▸ **Exercise directions**
Going down the listing below, print exactly each line from the one with "Global Locations (1096, 1803)" up to and including the one with "[Tobii Dynavox CA on YouTube] (797, 1928)", and skip the rest.

▸ **Material for this task**

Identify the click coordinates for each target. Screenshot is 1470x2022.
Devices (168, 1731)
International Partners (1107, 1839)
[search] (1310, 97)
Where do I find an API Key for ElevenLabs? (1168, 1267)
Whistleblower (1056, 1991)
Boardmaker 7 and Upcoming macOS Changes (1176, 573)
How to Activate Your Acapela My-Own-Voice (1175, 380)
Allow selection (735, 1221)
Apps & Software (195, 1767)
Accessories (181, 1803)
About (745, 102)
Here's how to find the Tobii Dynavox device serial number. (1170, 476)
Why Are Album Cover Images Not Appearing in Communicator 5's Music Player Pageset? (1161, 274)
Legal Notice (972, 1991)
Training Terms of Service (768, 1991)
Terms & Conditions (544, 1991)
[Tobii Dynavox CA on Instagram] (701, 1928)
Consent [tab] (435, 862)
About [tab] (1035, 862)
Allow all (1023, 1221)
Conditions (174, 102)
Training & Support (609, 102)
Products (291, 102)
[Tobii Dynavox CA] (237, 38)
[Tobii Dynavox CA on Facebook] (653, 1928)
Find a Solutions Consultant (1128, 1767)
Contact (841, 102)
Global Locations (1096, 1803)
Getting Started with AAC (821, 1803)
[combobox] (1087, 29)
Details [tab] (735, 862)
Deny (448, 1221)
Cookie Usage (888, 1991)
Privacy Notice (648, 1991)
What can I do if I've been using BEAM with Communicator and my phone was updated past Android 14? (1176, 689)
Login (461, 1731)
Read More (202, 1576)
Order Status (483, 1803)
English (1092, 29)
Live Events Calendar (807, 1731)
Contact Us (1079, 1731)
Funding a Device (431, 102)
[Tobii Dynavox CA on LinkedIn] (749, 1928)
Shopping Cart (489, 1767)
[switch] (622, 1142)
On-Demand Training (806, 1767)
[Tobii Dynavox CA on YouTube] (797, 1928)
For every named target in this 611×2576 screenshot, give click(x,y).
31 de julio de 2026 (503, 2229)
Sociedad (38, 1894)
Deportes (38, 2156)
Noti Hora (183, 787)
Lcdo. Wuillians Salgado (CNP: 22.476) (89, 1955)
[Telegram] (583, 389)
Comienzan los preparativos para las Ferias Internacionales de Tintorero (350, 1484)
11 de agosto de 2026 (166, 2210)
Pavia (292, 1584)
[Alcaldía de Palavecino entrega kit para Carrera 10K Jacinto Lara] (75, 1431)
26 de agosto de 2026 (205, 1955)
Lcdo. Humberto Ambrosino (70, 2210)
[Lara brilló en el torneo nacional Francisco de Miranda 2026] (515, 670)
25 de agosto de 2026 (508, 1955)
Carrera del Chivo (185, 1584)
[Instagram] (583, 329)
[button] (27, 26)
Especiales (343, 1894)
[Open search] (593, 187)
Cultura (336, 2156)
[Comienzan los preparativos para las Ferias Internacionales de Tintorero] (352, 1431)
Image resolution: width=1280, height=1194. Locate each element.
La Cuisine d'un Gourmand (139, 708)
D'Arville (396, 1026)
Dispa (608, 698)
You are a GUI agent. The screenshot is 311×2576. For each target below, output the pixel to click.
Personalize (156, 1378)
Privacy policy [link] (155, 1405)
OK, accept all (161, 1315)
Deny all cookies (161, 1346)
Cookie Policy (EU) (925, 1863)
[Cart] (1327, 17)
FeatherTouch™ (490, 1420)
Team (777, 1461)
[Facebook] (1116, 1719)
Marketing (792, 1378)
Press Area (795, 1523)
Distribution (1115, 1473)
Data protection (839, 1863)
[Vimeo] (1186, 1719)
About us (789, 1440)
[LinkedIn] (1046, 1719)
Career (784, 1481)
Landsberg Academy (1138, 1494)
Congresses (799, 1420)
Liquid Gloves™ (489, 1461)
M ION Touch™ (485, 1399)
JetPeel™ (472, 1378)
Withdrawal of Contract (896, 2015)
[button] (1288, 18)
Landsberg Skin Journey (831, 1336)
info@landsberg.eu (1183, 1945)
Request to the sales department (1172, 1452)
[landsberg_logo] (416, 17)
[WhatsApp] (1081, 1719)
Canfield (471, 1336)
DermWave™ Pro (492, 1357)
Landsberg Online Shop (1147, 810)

▸ **Written reply**
Global Locations (1096, 1803)
Getting Started with AAC (821, 1803)
[combobox] (1087, 29)
Details [tab] (735, 862)
Deny (448, 1221)
Cookie Usage (888, 1991)
Privacy Notice (648, 1991)
What can I do if I've been using BEAM with Communicator and my phone was updated past Android 14? (1176, 689)
Login (461, 1731)
Read More (202, 1576)
Order Status (483, 1803)
English (1092, 29)
Live Events Calendar (807, 1731)
Contact Us (1079, 1731)
Funding a Device (431, 102)
[Tobii Dynavox CA on LinkedIn] (749, 1928)
Shopping Cart (489, 1767)
[switch] (622, 1142)
On-Demand Training (806, 1767)
[Tobii Dynavox CA on YouTube] (797, 1928)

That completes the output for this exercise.